**PASSAGE**
This sermon is based on Genesis 17: 1-14. Click here to read the text.
At the age of ninety-nine Abram was blessed to have the LORD appear to him and confirm the covenant that He had previously made with him. At His appearing the LORD identified Himself as God Almighty (El Shaddai) and He called Abram to “walk before Me, and be blameless.” At hearing this name and command, Abram fell on his face. This is an appropriate posture for a servant to display before a supreme King, so it is more than appropriate for the people of God to fall on our faces – in body, mind, and heart – in reverence before Him. God is the Almighty, the Maker of heaven and earth. He is holy, holy, holy. Who can stand before Him? Do we display a similar “posture” before God in worship and daily living? Do we heed His calls to believe in Christ and to obey His commands? If not, is it in part because we do not ascribe to Him the glory due to God Almighty?

**DATA**
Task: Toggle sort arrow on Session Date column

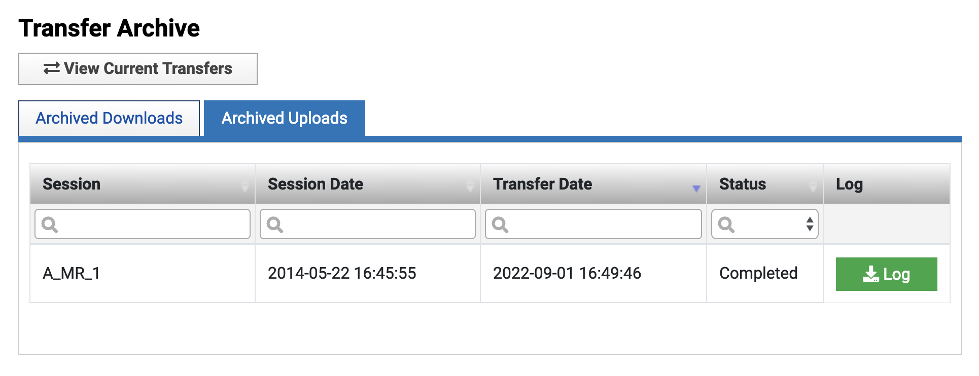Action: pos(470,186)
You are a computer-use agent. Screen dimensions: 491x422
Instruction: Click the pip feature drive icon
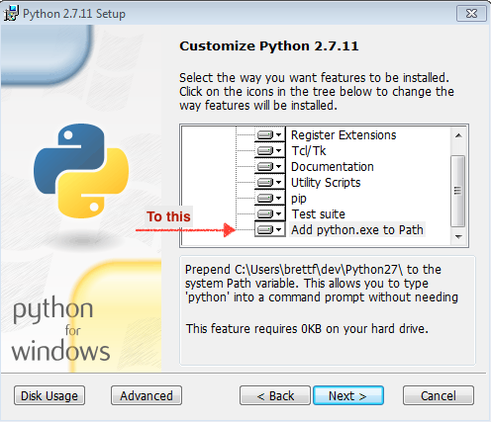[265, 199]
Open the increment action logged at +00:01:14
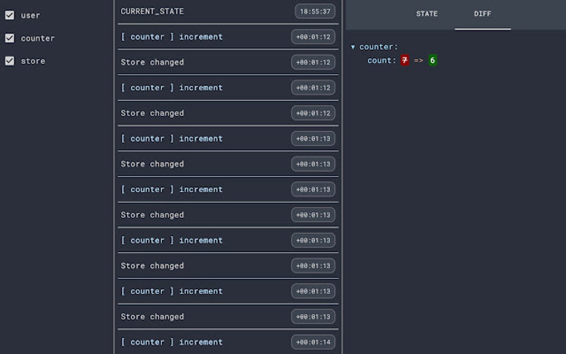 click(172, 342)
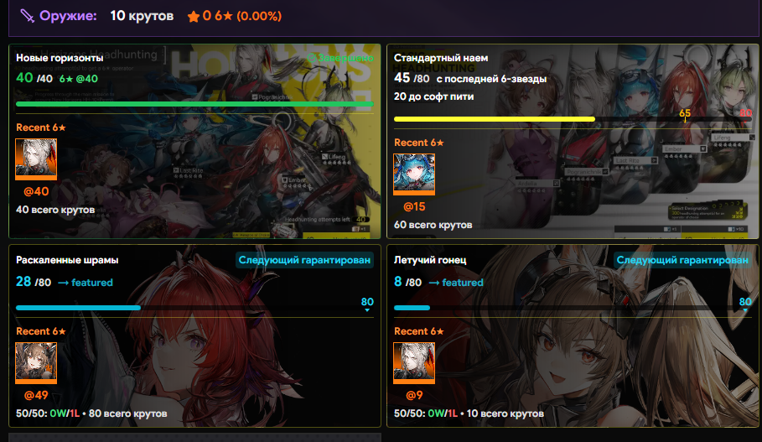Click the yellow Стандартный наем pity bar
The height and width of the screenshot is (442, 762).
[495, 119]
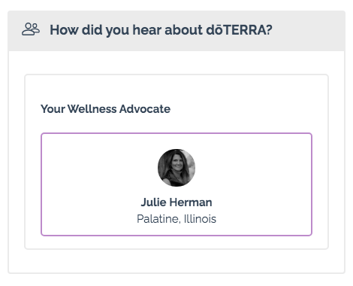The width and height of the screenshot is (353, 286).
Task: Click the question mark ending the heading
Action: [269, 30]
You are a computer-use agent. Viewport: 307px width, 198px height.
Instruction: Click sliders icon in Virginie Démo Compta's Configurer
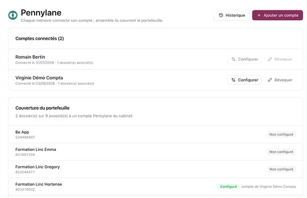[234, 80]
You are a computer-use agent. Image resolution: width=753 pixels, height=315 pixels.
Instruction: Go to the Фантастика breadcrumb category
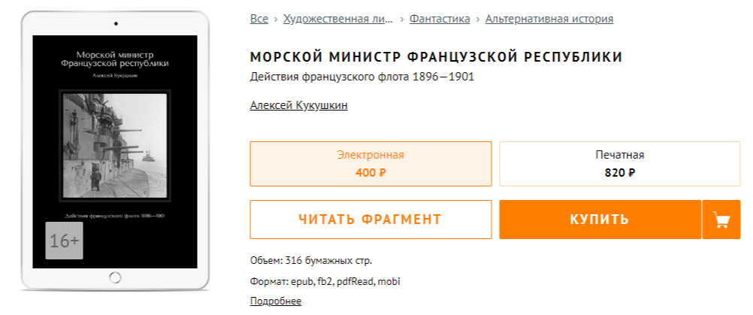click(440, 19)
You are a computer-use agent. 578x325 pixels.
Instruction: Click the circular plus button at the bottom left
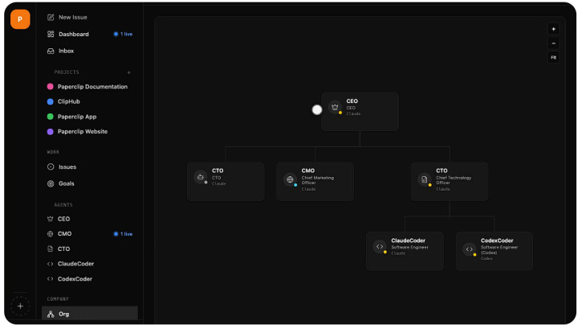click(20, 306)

**REQUIREMENT 1**
According to the sermon, how old was Abram when the LORD appeared to him?
**REQUIREMENT 2**
Quote the sermon between "At the age of" and "to God Almighty?", inclusive.
The entries are separate material and have no connection to the sermon.

**SOLUTION 1**
Ninety-nine.

**SOLUTION 2**
At the age of ninety-nine Abram was blessed to have the LORD appear to him and confirm the covenant that He had previously made with him. At His appearing the LORD identified Himself as God Almighty (El Shaddai) and He called Abram to “walk before Me, and be blameless.” At hearing this name and command, Abram fell on his face. This is an appropriate posture for a servant to display before a supreme King, so it is more than appropriate for the people of God to fall on our faces – in body, mind, and heart – in reverence before Him. God is the Almighty, the Maker of heaven and earth. He is holy, holy, holy. Who can stand before Him? Do we display a similar “posture” before God in worship and daily living? Do we heed His calls to believe in Christ and to obey His commands? If not, is it in part because we do not ascribe to Him the glory due to God Almighty?